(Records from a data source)

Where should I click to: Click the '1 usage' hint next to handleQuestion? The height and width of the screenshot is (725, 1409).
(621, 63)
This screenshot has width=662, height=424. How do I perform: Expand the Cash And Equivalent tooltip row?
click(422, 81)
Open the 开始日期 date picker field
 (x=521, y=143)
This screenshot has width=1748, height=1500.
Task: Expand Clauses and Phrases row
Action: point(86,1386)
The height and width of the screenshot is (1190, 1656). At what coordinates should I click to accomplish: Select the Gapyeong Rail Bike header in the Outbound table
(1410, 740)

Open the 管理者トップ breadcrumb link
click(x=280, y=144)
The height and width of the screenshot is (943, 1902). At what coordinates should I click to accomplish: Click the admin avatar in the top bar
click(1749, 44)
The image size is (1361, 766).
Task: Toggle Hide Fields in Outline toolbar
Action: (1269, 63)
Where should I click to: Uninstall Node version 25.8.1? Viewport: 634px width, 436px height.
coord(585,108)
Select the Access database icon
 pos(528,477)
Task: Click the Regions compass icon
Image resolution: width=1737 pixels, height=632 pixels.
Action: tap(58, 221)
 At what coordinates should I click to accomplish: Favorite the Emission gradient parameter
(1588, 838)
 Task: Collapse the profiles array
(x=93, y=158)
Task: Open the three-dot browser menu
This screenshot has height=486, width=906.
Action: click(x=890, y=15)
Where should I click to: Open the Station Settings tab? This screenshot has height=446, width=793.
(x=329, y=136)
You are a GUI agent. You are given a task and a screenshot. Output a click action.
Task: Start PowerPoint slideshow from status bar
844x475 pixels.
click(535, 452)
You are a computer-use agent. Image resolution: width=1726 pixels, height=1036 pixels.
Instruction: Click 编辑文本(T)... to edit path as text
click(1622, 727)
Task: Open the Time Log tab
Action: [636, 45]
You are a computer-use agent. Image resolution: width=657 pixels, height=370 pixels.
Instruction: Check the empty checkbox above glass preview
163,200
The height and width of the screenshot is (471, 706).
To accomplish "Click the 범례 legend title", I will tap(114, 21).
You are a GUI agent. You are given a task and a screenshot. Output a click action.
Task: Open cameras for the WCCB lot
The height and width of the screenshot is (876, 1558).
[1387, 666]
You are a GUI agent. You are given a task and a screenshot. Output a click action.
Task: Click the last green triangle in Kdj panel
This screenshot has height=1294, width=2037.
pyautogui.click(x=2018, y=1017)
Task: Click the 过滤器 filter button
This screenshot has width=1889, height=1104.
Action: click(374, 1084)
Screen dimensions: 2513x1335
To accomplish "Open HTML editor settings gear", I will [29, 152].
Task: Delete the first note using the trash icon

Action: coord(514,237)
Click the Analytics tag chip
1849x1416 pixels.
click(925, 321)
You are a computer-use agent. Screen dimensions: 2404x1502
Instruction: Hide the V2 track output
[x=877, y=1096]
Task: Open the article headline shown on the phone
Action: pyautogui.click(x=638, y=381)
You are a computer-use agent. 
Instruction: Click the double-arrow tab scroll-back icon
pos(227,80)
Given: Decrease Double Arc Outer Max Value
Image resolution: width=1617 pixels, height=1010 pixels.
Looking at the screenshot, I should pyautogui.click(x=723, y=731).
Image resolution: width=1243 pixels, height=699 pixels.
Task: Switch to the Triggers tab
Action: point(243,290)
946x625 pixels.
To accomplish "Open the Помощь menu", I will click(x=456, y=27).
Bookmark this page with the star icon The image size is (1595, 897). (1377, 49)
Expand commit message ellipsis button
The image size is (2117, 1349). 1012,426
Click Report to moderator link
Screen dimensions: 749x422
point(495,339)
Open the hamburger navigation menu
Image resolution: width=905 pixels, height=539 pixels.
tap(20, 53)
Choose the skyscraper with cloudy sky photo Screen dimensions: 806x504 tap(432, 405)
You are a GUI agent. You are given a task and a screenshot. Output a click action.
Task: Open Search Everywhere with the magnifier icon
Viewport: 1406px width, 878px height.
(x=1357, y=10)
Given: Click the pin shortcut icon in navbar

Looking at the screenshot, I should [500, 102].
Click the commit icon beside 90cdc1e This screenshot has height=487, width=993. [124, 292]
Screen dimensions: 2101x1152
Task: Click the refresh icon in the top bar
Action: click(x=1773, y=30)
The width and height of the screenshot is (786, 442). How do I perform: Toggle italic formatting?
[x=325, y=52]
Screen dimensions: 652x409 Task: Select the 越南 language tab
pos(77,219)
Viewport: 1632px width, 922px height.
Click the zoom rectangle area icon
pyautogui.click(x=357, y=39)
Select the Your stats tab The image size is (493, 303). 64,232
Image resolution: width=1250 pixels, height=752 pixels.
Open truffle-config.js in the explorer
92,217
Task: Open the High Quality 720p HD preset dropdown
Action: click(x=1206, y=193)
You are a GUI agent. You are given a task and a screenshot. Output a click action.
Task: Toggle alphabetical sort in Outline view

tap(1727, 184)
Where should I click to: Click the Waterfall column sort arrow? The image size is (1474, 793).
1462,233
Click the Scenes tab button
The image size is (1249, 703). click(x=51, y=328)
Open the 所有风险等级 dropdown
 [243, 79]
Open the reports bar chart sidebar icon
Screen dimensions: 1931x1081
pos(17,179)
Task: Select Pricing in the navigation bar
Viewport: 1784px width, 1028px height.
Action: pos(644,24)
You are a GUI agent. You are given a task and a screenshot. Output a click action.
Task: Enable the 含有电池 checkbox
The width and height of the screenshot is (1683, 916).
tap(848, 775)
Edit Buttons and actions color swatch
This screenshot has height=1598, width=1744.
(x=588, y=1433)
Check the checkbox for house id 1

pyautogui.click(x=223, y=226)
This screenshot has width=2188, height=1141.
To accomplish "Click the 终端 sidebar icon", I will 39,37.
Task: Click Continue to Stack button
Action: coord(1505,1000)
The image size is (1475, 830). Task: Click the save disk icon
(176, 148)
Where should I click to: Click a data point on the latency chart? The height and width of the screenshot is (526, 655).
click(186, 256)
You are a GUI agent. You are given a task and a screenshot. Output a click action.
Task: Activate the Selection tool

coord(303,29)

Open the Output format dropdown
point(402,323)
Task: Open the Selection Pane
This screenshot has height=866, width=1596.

| Your assignment |
Reproduce the entries in full, exactly as written.

| Your solution |
Where should I click to: Click the '1 usage' hint next to handleQuestion? The height and width of the screenshot is (725, 1409).
(621, 63)
This screenshot has width=662, height=424. How do I perform: Expand the Cash And Equivalent tooltip row?
click(422, 81)
Open the 开始日期 date picker field
 (x=521, y=143)
This screenshot has width=1748, height=1500.
Task: Expand Clauses and Phrases row
Action: point(86,1386)
The height and width of the screenshot is (1190, 1656). At what coordinates should I click to accomplish: Select the Gapyeong Rail Bike header in the Outbound table
(1410, 740)

Open the 管理者トップ breadcrumb link
click(x=280, y=144)
The height and width of the screenshot is (943, 1902). At what coordinates should I click to accomplish: Click the admin avatar in the top bar
click(1749, 44)
The image size is (1361, 766).
Task: Toggle Hide Fields in Outline toolbar
Action: (1269, 63)
Where should I click to: Uninstall Node version 25.8.1? Viewport: 634px width, 436px height.
coord(585,108)
Select the Access database icon
 pos(528,477)
Task: Click the Regions compass icon
Image resolution: width=1737 pixels, height=632 pixels.
Action: tap(58, 221)
 At what coordinates should I click to accomplish: Favorite the Emission gradient parameter
(1588, 838)
 Task: Collapse the profiles array
(x=93, y=158)
Task: Open the three-dot browser menu
This screenshot has height=486, width=906.
Action: click(x=890, y=15)
Where should I click to: Open the Station Settings tab? This screenshot has height=446, width=793.
(x=329, y=136)
You are a GUI agent. You are given a task and a screenshot. Output a click action.
Task: Start PowerPoint slideshow from status bar
844x475 pixels.
click(535, 452)
You are a computer-use agent. Image resolution: width=1726 pixels, height=1036 pixels.
Instruction: Click 编辑文本(T)... to edit path as text
click(1622, 727)
Task: Open the Time Log tab
Action: [636, 45]
You are a computer-use agent. Image resolution: width=657 pixels, height=370 pixels.
Instruction: Check the empty checkbox above glass preview
163,200
The height and width of the screenshot is (471, 706).
To accomplish "Click the 범례 legend title", I will tap(114, 21).
You are a GUI agent. You are given a task and a screenshot. Output a click action.
Task: Open cameras for the WCCB lot
The height and width of the screenshot is (876, 1558).
[1387, 666]
You are a GUI agent. You are given a task and a screenshot. Output a click action.
Task: Click the last green triangle in Kdj panel
This screenshot has height=1294, width=2037.
pyautogui.click(x=2018, y=1017)
Task: Click the 过滤器 filter button
This screenshot has width=1889, height=1104.
Action: click(374, 1084)
Screen dimensions: 2513x1335
To accomplish "Open HTML editor settings gear", I will [29, 152].
Task: Delete the first note using the trash icon

Action: coord(514,237)
Click the Analytics tag chip
1849x1416 pixels.
click(925, 321)
You are a computer-use agent. Screen dimensions: 2404x1502
Instruction: Hide the V2 track output
[x=877, y=1096]
Task: Open the article headline shown on the phone
Action: pyautogui.click(x=638, y=381)
You are a computer-use agent. 
Instruction: Click the double-arrow tab scroll-back icon
pos(227,80)
Given: Decrease Double Arc Outer Max Value
Image resolution: width=1617 pixels, height=1010 pixels.
Looking at the screenshot, I should pyautogui.click(x=723, y=731).
Image resolution: width=1243 pixels, height=699 pixels.
Task: Switch to the Triggers tab
Action: point(243,290)
946x625 pixels.
To accomplish "Open the Помощь menu", I will click(x=456, y=27).
Bookmark this page with the star icon The image size is (1595, 897). (1377, 49)
Expand commit message ellipsis button
The image size is (2117, 1349). 1012,426
Click Report to moderator link
Screen dimensions: 749x422
point(495,339)
Open the hamburger navigation menu
Image resolution: width=905 pixels, height=539 pixels.
tap(20, 53)
Choose the skyscraper with cloudy sky photo Screen dimensions: 806x504 tap(432, 405)
You are a GUI agent. You are given a task and a screenshot. Output a click action.
Task: Open Search Everywhere with the magnifier icon
Viewport: 1406px width, 878px height.
(x=1357, y=10)
Given: Click the pin shortcut icon in navbar

Looking at the screenshot, I should [500, 102].
Click the commit icon beside 90cdc1e This screenshot has height=487, width=993. [124, 292]
Screen dimensions: 2101x1152
Task: Click the refresh icon in the top bar
Action: click(x=1773, y=30)
The width and height of the screenshot is (786, 442). How do I perform: Toggle italic formatting?
[x=325, y=52]
Screen dimensions: 652x409 Task: Select the 越南 language tab
pos(77,219)
Viewport: 1632px width, 922px height.
Click the zoom rectangle area icon
pyautogui.click(x=357, y=39)
Select the Your stats tab The image size is (493, 303). 64,232
Image resolution: width=1250 pixels, height=752 pixels.
Open truffle-config.js in the explorer
92,217
Task: Open the High Quality 720p HD preset dropdown
Action: click(x=1206, y=193)
You are a GUI agent. You are given a task and a screenshot. Output a click action.
Task: Toggle alphabetical sort in Outline view

tap(1727, 184)
Where should I click to: Click the Waterfall column sort arrow? The image size is (1474, 793).
1462,233
Click the Scenes tab button
The image size is (1249, 703). click(x=51, y=328)
Open the 所有风险等级 dropdown
 [243, 79]
Open the reports bar chart sidebar icon
Screen dimensions: 1931x1081
pos(17,179)
Task: Select Pricing in the navigation bar
Viewport: 1784px width, 1028px height.
Action: pos(644,24)
You are a GUI agent. You are given a task and a screenshot. Output a click action.
Task: Enable the 含有电池 checkbox
The width and height of the screenshot is (1683, 916).
tap(848, 775)
Edit Buttons and actions color swatch
This screenshot has height=1598, width=1744.
(x=588, y=1433)
Check the checkbox for house id 1

pyautogui.click(x=223, y=226)
This screenshot has width=2188, height=1141.
To accomplish "Click the 终端 sidebar icon", I will 39,37.
Task: Click Continue to Stack button
Action: coord(1505,1000)
The image size is (1475, 830). Task: Click the save disk icon
(176, 148)
Where should I click to: Click a data point on the latency chart? The height and width of the screenshot is (526, 655).
click(186, 256)
You are a GUI agent. You are given a task and a screenshot. Output a click action.
Task: Activate the Selection tool

coord(303,29)

Open the Output format dropdown
point(402,323)
Task: Open the Selection Pane
This screenshot has height=866, width=1596.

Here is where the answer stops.